**Exercise description**: Rewrite the lines below, replacing "GUI agent" with "screen-control agent" and leaving everything else unchanged.
---------- Supplied information
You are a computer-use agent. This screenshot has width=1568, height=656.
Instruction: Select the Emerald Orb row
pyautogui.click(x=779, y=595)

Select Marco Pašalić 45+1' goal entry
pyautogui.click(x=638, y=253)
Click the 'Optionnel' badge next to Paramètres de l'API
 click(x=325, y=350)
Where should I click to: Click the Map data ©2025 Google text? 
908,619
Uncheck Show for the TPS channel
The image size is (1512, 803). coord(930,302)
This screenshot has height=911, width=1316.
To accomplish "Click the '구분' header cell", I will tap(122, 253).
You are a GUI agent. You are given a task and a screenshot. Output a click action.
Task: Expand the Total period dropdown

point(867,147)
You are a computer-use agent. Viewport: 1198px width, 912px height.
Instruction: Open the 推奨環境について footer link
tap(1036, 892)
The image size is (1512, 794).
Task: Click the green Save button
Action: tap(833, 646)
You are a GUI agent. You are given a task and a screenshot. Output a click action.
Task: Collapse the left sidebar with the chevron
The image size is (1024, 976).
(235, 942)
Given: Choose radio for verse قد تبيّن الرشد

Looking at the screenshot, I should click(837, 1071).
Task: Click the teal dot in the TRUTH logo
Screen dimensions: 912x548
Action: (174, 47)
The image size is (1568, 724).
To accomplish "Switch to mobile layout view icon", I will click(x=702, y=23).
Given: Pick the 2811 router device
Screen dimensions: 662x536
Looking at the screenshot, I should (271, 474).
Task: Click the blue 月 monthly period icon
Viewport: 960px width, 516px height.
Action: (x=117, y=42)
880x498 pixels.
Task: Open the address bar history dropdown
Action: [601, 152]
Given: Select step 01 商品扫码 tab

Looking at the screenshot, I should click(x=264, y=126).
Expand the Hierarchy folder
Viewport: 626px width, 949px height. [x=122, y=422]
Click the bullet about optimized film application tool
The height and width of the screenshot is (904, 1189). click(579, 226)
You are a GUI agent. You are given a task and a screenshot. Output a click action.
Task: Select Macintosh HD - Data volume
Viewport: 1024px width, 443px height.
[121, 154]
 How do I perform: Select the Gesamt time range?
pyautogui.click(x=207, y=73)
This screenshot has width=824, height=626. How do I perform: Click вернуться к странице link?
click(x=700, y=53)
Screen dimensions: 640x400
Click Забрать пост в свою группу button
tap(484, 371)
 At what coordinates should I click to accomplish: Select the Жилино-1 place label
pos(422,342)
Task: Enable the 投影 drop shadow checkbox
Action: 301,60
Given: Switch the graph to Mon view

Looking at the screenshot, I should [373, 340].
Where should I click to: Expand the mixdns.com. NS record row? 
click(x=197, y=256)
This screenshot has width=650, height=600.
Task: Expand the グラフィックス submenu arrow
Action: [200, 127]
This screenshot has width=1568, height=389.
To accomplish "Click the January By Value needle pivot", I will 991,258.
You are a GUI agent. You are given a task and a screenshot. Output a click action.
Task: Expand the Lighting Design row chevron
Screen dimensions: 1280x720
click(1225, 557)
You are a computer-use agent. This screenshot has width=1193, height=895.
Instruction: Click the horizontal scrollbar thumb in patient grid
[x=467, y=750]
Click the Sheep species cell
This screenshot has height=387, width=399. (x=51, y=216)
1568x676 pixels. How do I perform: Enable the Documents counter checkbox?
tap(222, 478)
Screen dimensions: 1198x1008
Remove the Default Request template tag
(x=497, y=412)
--------------------
**Written solution**:
You are a computer-use agent. This screenshot has width=1568, height=656.
Instruction: Select the Emerald Orb row
pyautogui.click(x=779, y=595)

Select Marco Pašalić 45+1' goal entry
pyautogui.click(x=638, y=253)
Click the 'Optionnel' badge next to Paramètres de l'API
 click(x=325, y=350)
Where should I click to: Click the Map data ©2025 Google text? 
908,619
Uncheck Show for the TPS channel
The image size is (1512, 803). coord(930,302)
This screenshot has height=911, width=1316.
To accomplish "Click the '구분' header cell", I will tap(122, 253).
You are a screen-control agent. You are given a task and a screenshot. Output a click action.
Task: Expand the Total period dropdown

point(867,147)
You are a computer-use agent. Viewport: 1198px width, 912px height.
Instruction: Open the 推奨環境について footer link
tap(1036, 892)
The image size is (1512, 794).
Task: Click the green Save button
Action: tap(833, 646)
You are a screen-control agent. You are given a task and a screenshot. Output a click action.
Task: Collapse the left sidebar with the chevron
The image size is (1024, 976).
(235, 942)
Given: Choose radio for verse قد تبيّن الرشد

Looking at the screenshot, I should click(837, 1071).
Task: Click the teal dot in the TRUTH logo
Screen dimensions: 912x548
Action: (174, 47)
The image size is (1568, 724).
To accomplish "Switch to mobile layout view icon", I will click(x=702, y=23).
Given: Pick the 2811 router device
Screen dimensions: 662x536
Looking at the screenshot, I should (271, 474).
Task: Click the blue 月 monthly period icon
Viewport: 960px width, 516px height.
Action: (x=117, y=42)
880x498 pixels.
Task: Open the address bar history dropdown
Action: [601, 152]
Given: Select step 01 商品扫码 tab

Looking at the screenshot, I should click(x=264, y=126).
Expand the Hierarchy folder
Viewport: 626px width, 949px height. [x=122, y=422]
Click the bullet about optimized film application tool
The height and width of the screenshot is (904, 1189). click(579, 226)
You are a screen-control agent. You are given a task and a screenshot. Output a click action.
Task: Select Macintosh HD - Data volume
Viewport: 1024px width, 443px height.
[121, 154]
 How do I perform: Select the Gesamt time range?
pyautogui.click(x=207, y=73)
This screenshot has width=824, height=626. How do I perform: Click вернуться к странице link?
click(x=700, y=53)
Screen dimensions: 640x400
Click Забрать пост в свою группу button
tap(484, 371)
 At what coordinates should I click to accomplish: Select the Жилино-1 place label
pos(422,342)
Task: Enable the 投影 drop shadow checkbox
Action: 301,60
Given: Switch the graph to Mon view

Looking at the screenshot, I should [373, 340].
Where should I click to: Expand the mixdns.com. NS record row? 
click(x=197, y=256)
This screenshot has width=650, height=600.
Task: Expand the グラフィックス submenu arrow
Action: [200, 127]
This screenshot has width=1568, height=389.
To accomplish "Click the January By Value needle pivot", I will 991,258.
You are a screen-control agent. You are given a task and a screenshot. Output a click action.
Task: Expand the Lighting Design row chevron
Screen dimensions: 1280x720
click(1225, 557)
You are a computer-use agent. This screenshot has width=1193, height=895.
Instruction: Click the horizontal scrollbar thumb in patient grid
[x=467, y=750]
Click the Sheep species cell
This screenshot has height=387, width=399. (x=51, y=216)
1568x676 pixels. How do I perform: Enable the Documents counter checkbox?
tap(222, 478)
Screen dimensions: 1198x1008
Remove the Default Request template tag
(x=497, y=412)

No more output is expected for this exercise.